[Collected data entries]

=== Begin Enclosure ===

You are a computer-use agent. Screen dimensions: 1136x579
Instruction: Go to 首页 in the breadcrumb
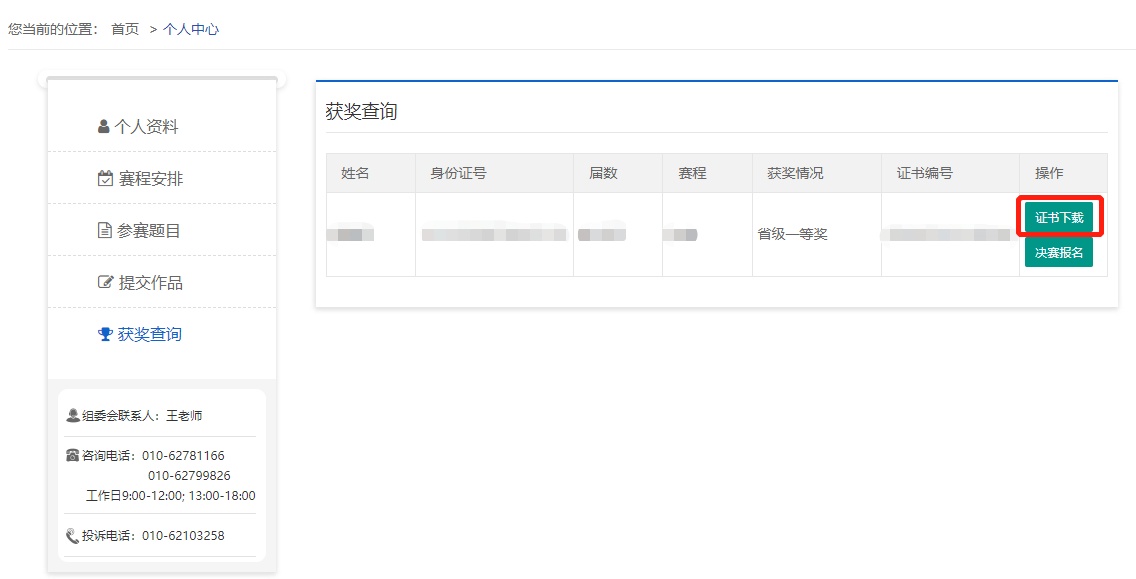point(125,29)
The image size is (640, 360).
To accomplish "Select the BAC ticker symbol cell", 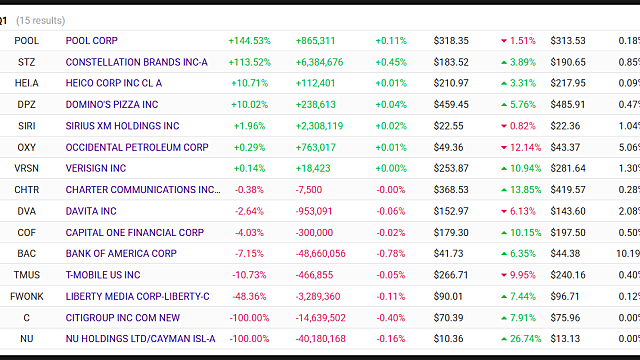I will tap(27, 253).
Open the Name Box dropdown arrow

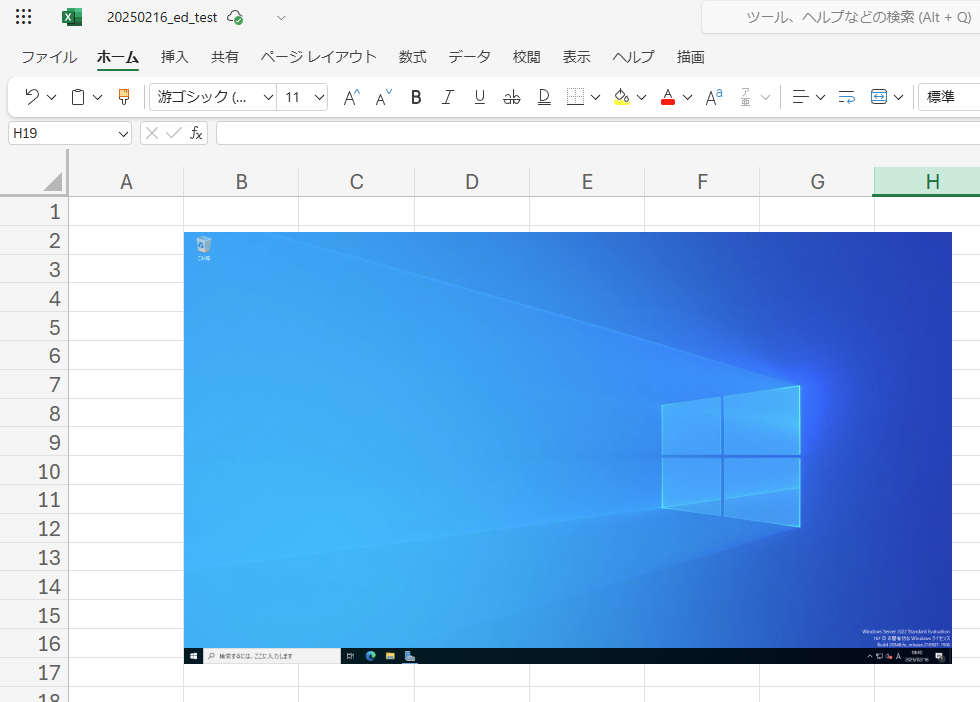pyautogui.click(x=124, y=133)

=== End Enclosure ===
=== Begin Enclosure ===

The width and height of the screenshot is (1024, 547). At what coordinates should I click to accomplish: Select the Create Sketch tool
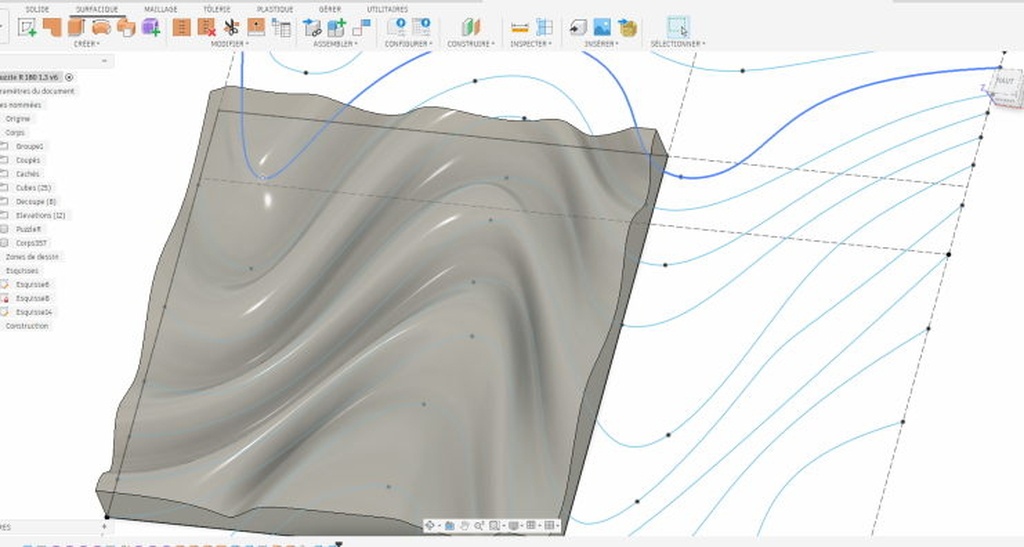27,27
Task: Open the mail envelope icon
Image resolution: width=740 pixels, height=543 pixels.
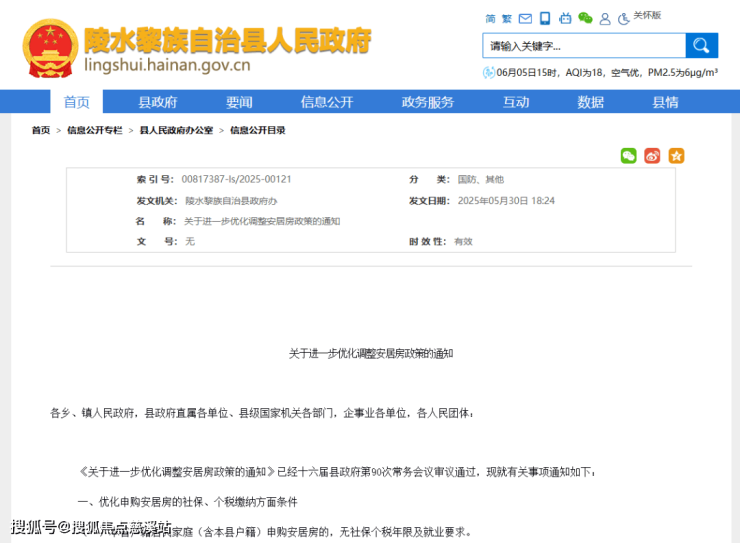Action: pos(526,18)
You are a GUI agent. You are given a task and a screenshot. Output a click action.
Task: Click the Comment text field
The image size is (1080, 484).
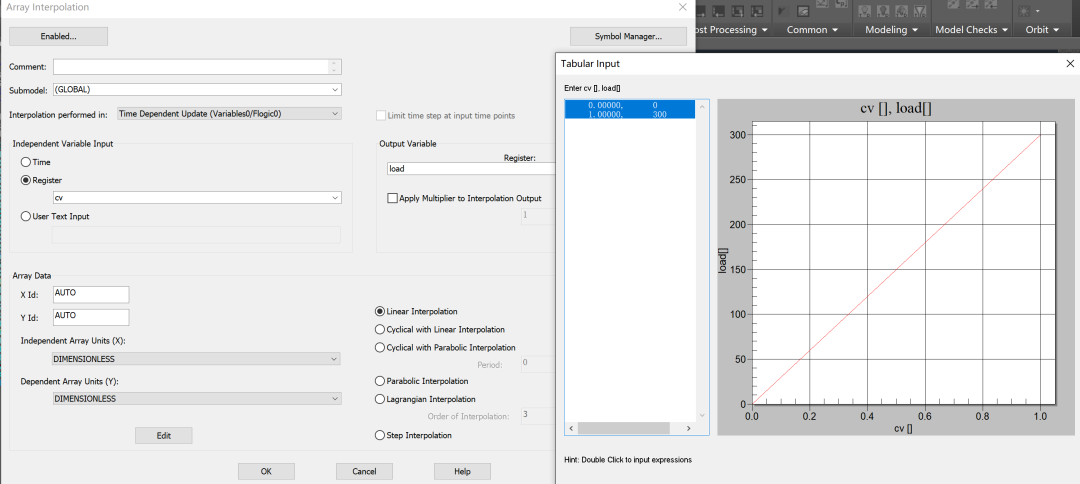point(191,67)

=== End Enclosure ===

### Your assignment
Please tally the lines of the entries that hold "agent" and give only the resulting number.

### Written answer
2